Provide the records once more, identical to the original.

+++ DATA +++

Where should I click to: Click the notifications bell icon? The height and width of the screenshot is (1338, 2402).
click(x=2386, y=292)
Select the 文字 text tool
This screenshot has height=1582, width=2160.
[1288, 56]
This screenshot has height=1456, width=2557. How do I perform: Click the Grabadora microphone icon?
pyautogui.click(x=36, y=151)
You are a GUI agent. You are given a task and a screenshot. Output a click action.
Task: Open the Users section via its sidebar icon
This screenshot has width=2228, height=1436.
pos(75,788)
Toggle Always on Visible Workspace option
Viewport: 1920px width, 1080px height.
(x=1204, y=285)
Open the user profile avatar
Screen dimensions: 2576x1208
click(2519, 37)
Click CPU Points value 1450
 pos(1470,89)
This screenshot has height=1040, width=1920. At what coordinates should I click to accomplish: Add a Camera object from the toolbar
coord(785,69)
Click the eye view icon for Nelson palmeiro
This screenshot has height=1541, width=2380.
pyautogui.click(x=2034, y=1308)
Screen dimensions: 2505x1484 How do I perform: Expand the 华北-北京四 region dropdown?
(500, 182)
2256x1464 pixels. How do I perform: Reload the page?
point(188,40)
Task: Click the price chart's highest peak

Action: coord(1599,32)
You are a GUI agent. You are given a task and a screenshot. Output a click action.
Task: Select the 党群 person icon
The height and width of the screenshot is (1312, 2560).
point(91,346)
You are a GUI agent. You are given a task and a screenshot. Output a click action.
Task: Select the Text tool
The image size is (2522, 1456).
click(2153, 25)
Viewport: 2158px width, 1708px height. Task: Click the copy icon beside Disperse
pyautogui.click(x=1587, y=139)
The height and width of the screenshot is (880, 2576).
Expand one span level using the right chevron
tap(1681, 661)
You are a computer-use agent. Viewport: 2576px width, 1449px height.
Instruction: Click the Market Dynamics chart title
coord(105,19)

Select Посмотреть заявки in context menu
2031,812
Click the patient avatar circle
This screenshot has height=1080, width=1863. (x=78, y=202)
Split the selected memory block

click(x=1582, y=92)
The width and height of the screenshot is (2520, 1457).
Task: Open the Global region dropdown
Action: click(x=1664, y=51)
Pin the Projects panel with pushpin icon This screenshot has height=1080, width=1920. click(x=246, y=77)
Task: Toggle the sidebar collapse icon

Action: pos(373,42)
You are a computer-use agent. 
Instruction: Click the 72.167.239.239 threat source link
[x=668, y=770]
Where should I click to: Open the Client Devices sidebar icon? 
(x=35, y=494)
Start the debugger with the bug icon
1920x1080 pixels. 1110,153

+++

> _ANSWER AREA_:
Where should I click to: Click the notifications bell icon? The height and width of the screenshot is (1338, 2402).
click(x=2386, y=292)
Select the 文字 text tool
This screenshot has height=1582, width=2160.
[1288, 56]
This screenshot has height=1456, width=2557. How do I perform: Click the Grabadora microphone icon?
pyautogui.click(x=36, y=151)
You are a GUI agent. You are given a task and a screenshot. Output a click action.
Task: Open the Users section via its sidebar icon
This screenshot has width=2228, height=1436.
pos(75,788)
Toggle Always on Visible Workspace option
Viewport: 1920px width, 1080px height.
(x=1204, y=285)
Open the user profile avatar
Screen dimensions: 2576x1208
click(2519, 37)
Click CPU Points value 1450
 pos(1470,89)
This screenshot has height=1040, width=1920. At what coordinates should I click to accomplish: Add a Camera object from the toolbar
coord(785,69)
Click the eye view icon for Nelson palmeiro
This screenshot has height=1541, width=2380.
pyautogui.click(x=2034, y=1308)
Screen dimensions: 2505x1484 How do I perform: Expand the 华北-北京四 region dropdown?
(500, 182)
2256x1464 pixels. How do I perform: Reload the page?
point(188,40)
Task: Click the price chart's highest peak

Action: coord(1599,32)
You are a GUI agent. You are given a task and a screenshot. Output a click action.
Task: Select the 党群 person icon
The height and width of the screenshot is (1312, 2560).
point(91,346)
You are a GUI agent. You are given a task and a screenshot. Output a click action.
Task: Select the Text tool
The image size is (2522, 1456).
click(2153, 25)
Viewport: 2158px width, 1708px height. Task: Click the copy icon beside Disperse
pyautogui.click(x=1587, y=139)
The height and width of the screenshot is (880, 2576).
Expand one span level using the right chevron
tap(1681, 661)
You are a computer-use agent. Viewport: 2576px width, 1449px height.
Instruction: Click the Market Dynamics chart title
coord(105,19)

Select Посмотреть заявки in context menu
2031,812
Click the patient avatar circle
This screenshot has height=1080, width=1863. (x=78, y=202)
Split the selected memory block

click(x=1582, y=92)
The width and height of the screenshot is (2520, 1457).
Task: Open the Global region dropdown
Action: click(x=1664, y=51)
Pin the Projects panel with pushpin icon This screenshot has height=1080, width=1920. click(x=246, y=77)
Task: Toggle the sidebar collapse icon

Action: pos(373,42)
You are a computer-use agent. 
Instruction: Click the 72.167.239.239 threat source link
[x=668, y=770]
Where should I click to: Open the Client Devices sidebar icon? 
(x=35, y=494)
Start the debugger with the bug icon
1920x1080 pixels. 1110,153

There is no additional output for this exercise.